» ACTIVITY: Please filter the data down to the lines that include the word "computer" and copy them.

» PROVIDED MATERIAL:
##############################
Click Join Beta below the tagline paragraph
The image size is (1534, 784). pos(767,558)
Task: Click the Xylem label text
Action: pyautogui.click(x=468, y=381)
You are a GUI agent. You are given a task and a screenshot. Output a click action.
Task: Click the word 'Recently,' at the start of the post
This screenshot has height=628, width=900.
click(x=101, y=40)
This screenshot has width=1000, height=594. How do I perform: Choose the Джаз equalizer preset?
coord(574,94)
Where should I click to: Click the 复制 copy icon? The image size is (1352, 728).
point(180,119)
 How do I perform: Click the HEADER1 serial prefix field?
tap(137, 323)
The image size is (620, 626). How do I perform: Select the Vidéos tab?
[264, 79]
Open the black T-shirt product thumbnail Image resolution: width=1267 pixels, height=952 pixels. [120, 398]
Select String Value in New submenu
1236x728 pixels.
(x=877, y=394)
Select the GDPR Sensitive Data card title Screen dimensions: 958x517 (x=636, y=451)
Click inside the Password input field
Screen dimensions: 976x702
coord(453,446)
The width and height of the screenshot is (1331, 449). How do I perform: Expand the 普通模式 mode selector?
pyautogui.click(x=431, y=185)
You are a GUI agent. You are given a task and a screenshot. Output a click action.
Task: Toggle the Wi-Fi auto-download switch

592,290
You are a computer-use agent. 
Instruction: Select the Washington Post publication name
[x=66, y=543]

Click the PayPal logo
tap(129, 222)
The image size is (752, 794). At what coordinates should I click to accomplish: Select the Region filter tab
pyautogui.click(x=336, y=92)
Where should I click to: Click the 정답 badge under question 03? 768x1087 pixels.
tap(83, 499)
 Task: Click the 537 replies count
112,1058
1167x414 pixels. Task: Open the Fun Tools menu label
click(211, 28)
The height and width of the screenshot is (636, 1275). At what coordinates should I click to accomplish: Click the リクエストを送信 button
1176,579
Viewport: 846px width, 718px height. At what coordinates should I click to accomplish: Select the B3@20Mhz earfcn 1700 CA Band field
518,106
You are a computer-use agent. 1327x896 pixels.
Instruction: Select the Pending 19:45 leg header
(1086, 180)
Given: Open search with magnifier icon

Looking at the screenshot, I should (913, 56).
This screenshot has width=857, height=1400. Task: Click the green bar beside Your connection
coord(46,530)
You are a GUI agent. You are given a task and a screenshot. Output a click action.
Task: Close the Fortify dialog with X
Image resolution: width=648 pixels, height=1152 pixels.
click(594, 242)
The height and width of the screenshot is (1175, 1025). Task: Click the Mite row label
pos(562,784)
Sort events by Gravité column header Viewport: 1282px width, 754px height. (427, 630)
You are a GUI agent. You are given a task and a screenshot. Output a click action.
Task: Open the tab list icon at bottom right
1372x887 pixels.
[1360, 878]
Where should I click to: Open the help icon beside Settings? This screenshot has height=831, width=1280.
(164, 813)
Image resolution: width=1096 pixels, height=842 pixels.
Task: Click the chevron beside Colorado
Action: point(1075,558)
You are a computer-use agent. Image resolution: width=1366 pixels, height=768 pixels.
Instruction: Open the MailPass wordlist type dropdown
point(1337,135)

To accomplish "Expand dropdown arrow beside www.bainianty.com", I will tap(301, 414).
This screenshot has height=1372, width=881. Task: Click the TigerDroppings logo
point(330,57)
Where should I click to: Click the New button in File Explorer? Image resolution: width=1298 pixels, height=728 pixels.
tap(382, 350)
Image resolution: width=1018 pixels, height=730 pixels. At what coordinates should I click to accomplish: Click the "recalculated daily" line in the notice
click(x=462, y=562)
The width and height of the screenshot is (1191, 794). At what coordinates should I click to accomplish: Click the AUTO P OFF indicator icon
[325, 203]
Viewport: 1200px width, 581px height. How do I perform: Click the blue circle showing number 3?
##############################
» YOUR SOLUTION:
You are a computer-use agent. 
You are a computer-use agent. 1327x896 pixels.
You are a computer-use agent. Image resolution: width=1366 pixels, height=768 pixels.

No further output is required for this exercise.